Extracted text
ACLs And Policy
What It Is
An access control list matches packets and takes an action. On routers and switches, ACLs are used for interface filtering, control-plane protection, route filtering, NAT matching, QoS classification, and management access. The modern goal is not just syntax correctness. The goal is policy that is readable, scoped, logged appropriately, and tied to intent.
ACL Types
| Type | Matches | Common Use |
|---|---|---|
| Standard IPv4 ACL | Source IPv4 address | Simple source filtering, route policy, NAT match |
| Extended IPv4 ACL | Protocol, source, destination, ports, flags, options | Traffic filtering and classification |
| Named ACL | Human-readable name | Preferred for maintainability |
| Numbered ACL | Legacy number ranges | Still seen in older configs |
| IPv6 ACL | IPv6 source/destination and next-header fields | IPv6 filtering |
| Object-group policy | Groups addresses and services | Firewalls and some IOS-XE platforms |
Modern note: Use named ACLs with remarks for operational policy. Numbered ACLs are harder to review and maintain.

Tasks to complete
1. Swap "packets" for "frames" in the ACL overview, writing out the passage from "ACLs And Policy" up to and including "tied to intent.".
2. Name every entry in the Type column of the table in the ACL overview.

Data lines
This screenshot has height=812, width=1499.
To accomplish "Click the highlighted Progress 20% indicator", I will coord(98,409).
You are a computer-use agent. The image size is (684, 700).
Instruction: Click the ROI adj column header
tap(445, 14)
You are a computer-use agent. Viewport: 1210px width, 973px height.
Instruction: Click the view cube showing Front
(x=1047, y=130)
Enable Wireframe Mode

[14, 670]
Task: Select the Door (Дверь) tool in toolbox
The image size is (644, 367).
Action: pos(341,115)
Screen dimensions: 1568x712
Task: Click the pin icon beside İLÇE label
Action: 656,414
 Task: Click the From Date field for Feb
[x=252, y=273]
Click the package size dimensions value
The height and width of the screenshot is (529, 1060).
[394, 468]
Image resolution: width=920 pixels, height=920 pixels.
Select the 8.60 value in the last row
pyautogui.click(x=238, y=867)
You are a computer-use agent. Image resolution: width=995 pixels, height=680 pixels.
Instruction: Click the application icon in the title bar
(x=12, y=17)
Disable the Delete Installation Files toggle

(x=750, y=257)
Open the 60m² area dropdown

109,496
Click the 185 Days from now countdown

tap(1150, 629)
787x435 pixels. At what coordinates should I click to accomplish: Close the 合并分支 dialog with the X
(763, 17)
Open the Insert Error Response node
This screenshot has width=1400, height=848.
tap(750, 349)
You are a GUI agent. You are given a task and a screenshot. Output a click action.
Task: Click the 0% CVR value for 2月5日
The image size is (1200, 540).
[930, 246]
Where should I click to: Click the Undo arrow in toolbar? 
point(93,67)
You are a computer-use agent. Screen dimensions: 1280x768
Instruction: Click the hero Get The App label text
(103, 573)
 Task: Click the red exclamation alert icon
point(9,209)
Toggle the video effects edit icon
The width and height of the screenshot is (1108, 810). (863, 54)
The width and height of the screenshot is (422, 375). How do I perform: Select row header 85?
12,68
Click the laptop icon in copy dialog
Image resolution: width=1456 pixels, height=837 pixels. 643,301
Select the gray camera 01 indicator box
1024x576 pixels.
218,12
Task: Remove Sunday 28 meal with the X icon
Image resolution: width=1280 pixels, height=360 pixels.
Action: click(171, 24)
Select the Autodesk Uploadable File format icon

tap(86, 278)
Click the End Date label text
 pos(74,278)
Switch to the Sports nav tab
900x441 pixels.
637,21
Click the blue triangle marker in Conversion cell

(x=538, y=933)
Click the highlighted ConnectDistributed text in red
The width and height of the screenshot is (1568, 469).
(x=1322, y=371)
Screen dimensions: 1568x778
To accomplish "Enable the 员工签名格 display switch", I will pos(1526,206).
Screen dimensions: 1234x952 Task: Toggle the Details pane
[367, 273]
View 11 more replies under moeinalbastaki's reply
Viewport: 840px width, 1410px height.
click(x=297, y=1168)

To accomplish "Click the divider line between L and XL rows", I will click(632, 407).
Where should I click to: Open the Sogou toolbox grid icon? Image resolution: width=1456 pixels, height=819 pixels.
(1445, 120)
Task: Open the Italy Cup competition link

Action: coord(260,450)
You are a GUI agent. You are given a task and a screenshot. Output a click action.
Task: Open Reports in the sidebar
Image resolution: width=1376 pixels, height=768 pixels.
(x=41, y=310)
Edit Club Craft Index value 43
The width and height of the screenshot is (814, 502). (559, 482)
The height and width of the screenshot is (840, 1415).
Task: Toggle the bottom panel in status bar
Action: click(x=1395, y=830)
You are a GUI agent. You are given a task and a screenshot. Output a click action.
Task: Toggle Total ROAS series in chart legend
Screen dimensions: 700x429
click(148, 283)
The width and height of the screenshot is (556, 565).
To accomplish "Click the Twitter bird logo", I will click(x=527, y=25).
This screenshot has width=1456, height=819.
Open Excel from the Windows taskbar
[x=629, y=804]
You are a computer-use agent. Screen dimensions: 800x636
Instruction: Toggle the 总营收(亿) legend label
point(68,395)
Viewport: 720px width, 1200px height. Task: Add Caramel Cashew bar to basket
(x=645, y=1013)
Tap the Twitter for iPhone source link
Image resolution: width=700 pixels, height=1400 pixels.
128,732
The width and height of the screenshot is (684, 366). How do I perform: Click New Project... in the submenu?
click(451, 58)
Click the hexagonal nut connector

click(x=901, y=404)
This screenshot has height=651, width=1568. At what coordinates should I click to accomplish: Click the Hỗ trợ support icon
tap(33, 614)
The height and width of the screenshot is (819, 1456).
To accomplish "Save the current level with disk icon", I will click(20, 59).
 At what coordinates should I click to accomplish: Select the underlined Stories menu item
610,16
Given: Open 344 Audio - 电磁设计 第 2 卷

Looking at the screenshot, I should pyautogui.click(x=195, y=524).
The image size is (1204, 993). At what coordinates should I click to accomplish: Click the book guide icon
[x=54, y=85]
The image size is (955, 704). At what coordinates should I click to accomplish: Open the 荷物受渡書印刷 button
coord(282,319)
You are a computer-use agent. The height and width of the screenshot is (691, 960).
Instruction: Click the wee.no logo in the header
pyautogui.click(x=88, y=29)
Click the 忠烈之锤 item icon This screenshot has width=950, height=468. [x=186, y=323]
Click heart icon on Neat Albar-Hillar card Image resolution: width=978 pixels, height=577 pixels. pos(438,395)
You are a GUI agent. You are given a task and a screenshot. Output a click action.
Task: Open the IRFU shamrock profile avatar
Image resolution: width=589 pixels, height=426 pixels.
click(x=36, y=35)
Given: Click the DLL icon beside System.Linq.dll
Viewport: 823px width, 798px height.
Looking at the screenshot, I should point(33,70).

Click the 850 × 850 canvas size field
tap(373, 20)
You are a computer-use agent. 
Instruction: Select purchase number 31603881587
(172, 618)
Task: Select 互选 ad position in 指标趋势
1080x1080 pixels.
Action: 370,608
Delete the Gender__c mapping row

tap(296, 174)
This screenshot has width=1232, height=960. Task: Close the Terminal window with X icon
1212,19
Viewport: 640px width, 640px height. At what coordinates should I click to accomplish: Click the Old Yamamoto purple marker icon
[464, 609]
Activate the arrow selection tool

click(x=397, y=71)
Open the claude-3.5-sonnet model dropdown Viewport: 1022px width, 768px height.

The solutions
1.
ACLs And Policy
What It Is
An access control list matches frames and takes an action. On routers and switches, ACLs are used for interface filtering, control-plane protection, route filtering, NAT matching, QoS classification, and management access. The modern goal is not just syntax correctness. The goal is policy that is readable, scoped, logged appropriately, and tied to intent.

2.
Standard IPv4 ACL
Extended IPv4 ACL
Named ACL
Numbered ACL
IPv6 ACL
Object-group policy